Effects of Smoking
1. Death
· Life expectancy of smokers is shorter than that of non-smokers – 40% of heavy smokers die between 35 and 65 compared with 15% in non-smokers.
· By a large margin, biggest preventable cause of death.
· Responsible for 1 in 10 adult deaths.
2. Cancer
· Especially lung and upper respiratory but also oesophagus, pancreas and bladder.
· Smoking 20 cigarettes a day increases risk 10-fold.
· 90% of lung cancers caused by smoking.
· Tar is causative.
3. Coronary heart disease and peripheral vascular diseases
· Mortality in men aged 55-64 from coronary thrombosis 60% greater in men who smoke 20 cigarettes a day than non-smokers.
· Stroke, intermittent claudication, diabetic gangrene, etc. also strongly smoking-related.
· Nicotine mainly responsible.
· Another factor may be carbon monoxide.
4. Chronic obstructive pulmonary disease (chronic bronchitis and emphysema)

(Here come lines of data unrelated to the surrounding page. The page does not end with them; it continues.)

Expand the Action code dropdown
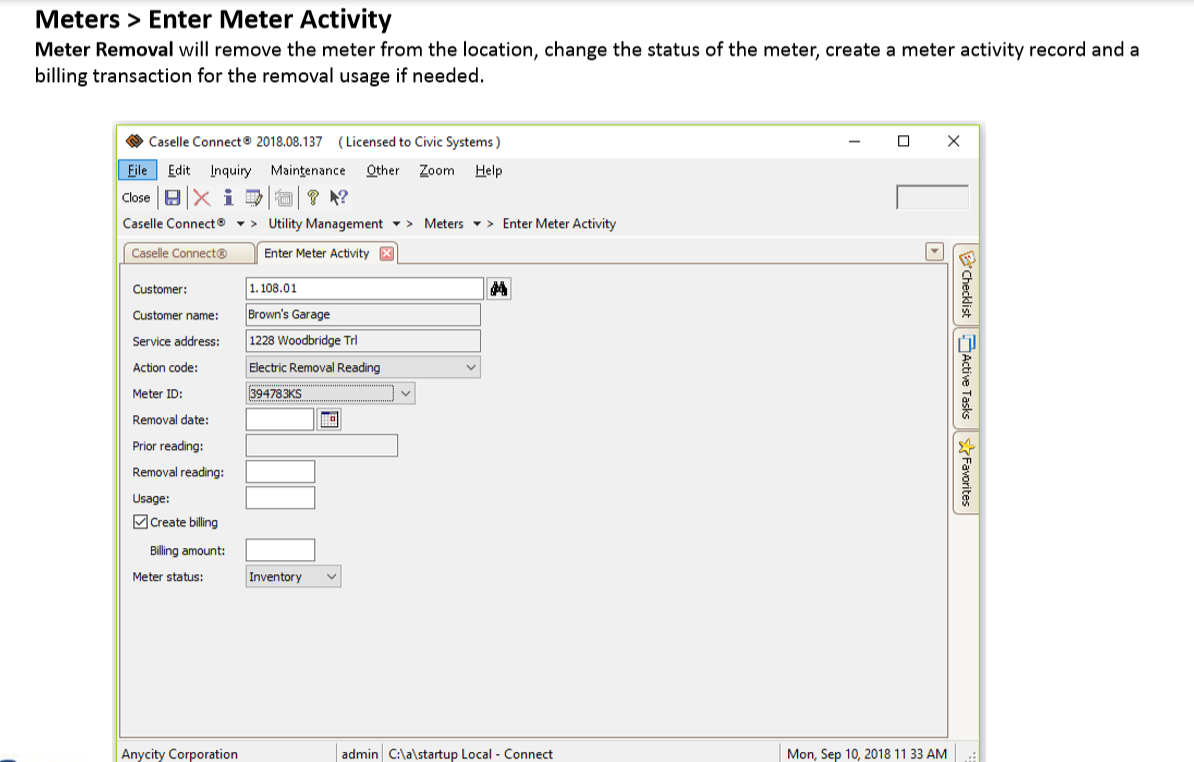1194x762 pixels. (x=472, y=368)
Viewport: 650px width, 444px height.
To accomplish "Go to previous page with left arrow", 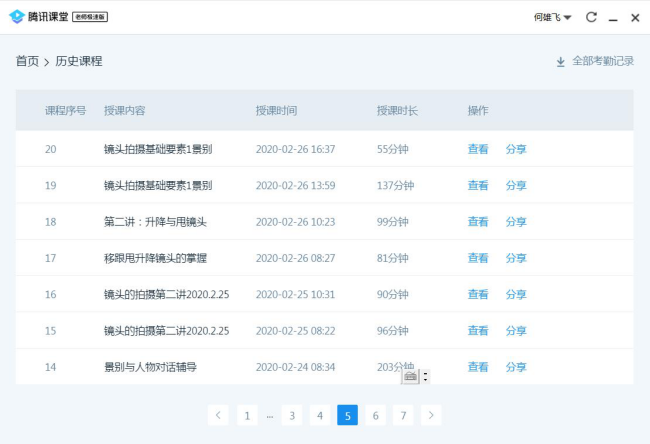I will point(219,415).
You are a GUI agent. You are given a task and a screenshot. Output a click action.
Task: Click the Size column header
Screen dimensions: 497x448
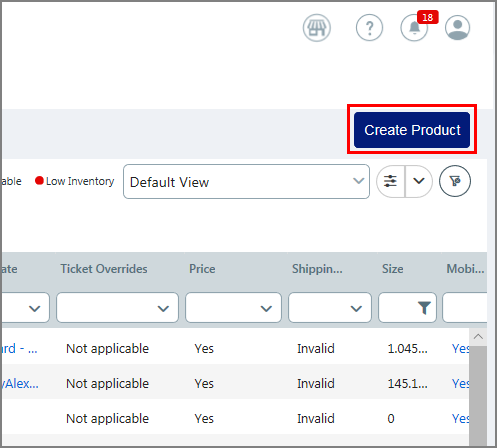[392, 269]
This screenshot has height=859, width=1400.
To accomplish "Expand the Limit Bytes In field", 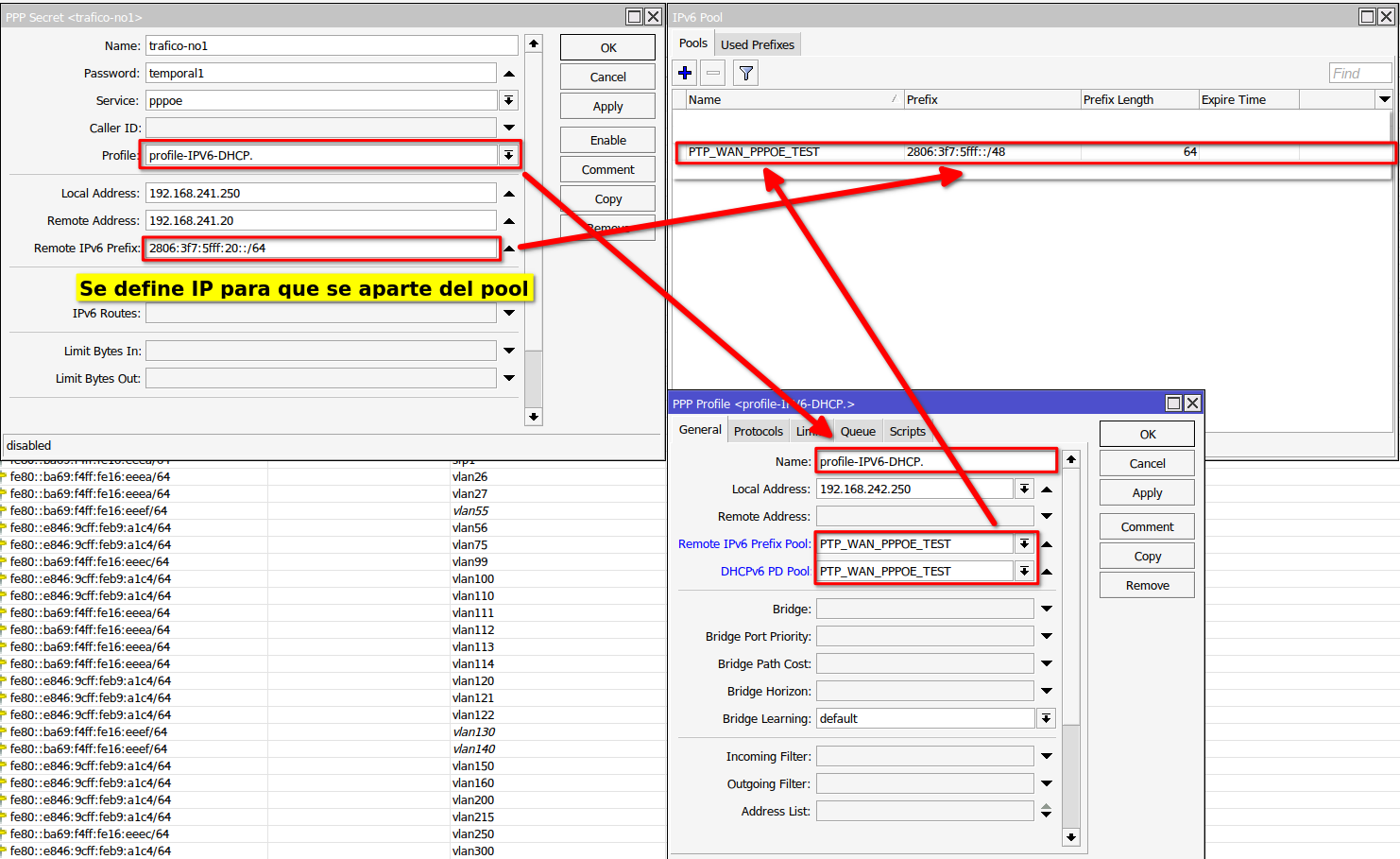I will pyautogui.click(x=509, y=351).
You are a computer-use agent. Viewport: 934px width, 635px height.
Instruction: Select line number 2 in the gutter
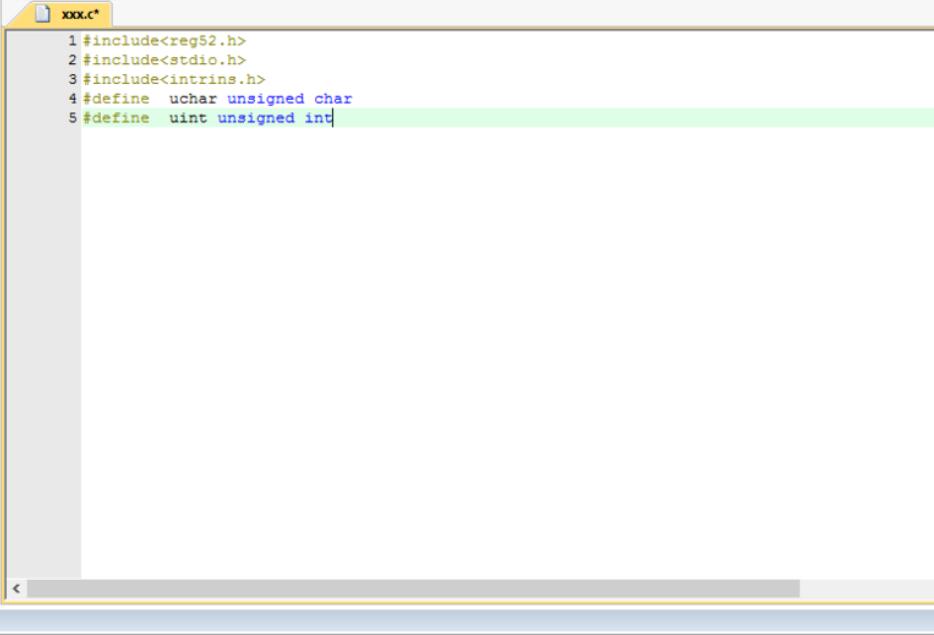click(x=71, y=60)
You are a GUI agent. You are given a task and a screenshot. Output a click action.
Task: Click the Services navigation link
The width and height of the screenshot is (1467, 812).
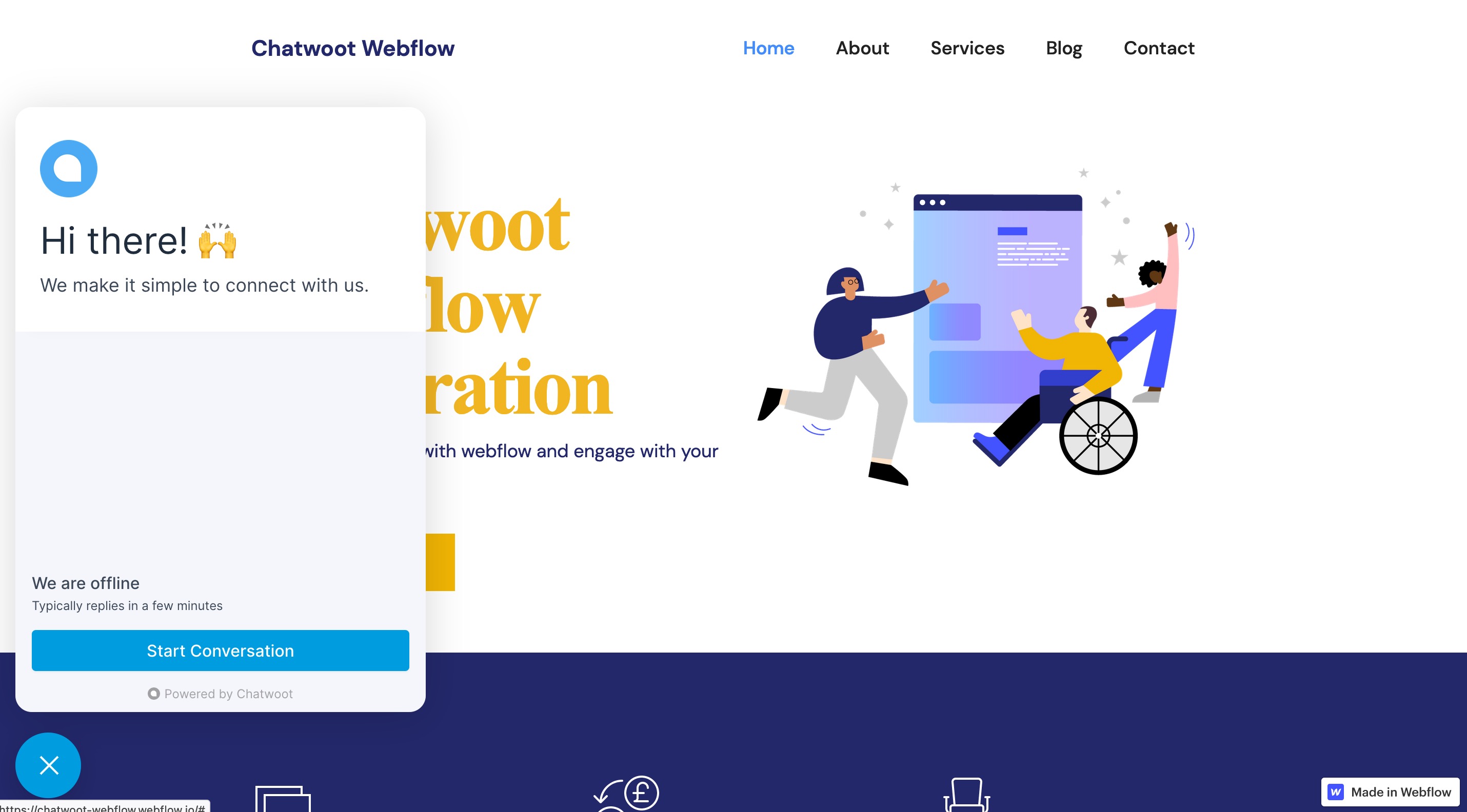(x=967, y=48)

· Much more common in smokers than in non-smokers.
· Probably due to tar and other irritants.
5. Teratogenicity and harmful effects in pregnancy
· Particularly during latter half of pregnancy, significant decrease in birth weight and perinatal mortality.
· Increased incidence of spontaneous abortion, premature delivery and placenta praevia.
· Nicotine in breast milk may cause tachycardia in infant.
· Nicotine responsible for retarded foetal development.
6. Dependence and withdrawal
7. ?Protective effects
· Parkinson’s disease twice as common in non-smokers as in smokers.
· Reduced symptoms from inflammatory bowel disease.
Agents of harm
1. Tar and irritants
· Carcinogenic hydrocarbons and tumour promoters.
· Various irritants responsible for bronchitis and emphysema.
2. Nicotine
· Complex CNS effects.
o Activation and desensitisation of cortex and hippocampus (cognitive function) as well as ventral tegmental area (dopaminergic neurons).
o Inhibition of spinal reflexes leading to skeletal muscle relaxation.
· Peripheral effects
o Stimulation of autonomic ganglia causing tachycardia, increased cardiac output, increased arterial pressure, reduction of gastrointestinal motility and sweating.
o Secretion of adrenaline and noradrenaline from adrenal medulla contributes to cardiovascular effects.
o Release of antidiuretic hormone from posterior pituitary causing decreased urine flow.
o Increased plasma concentration of free fatty acids.
3. Carbon monoxide
· Higher affinity than oxygen for haemoglobin.
· Contributes to increased incidence of heart and vascular disease.
4. Increased oxidative stress
· May be responsible for atherogenesis and chronic obstructive pulmonary disease.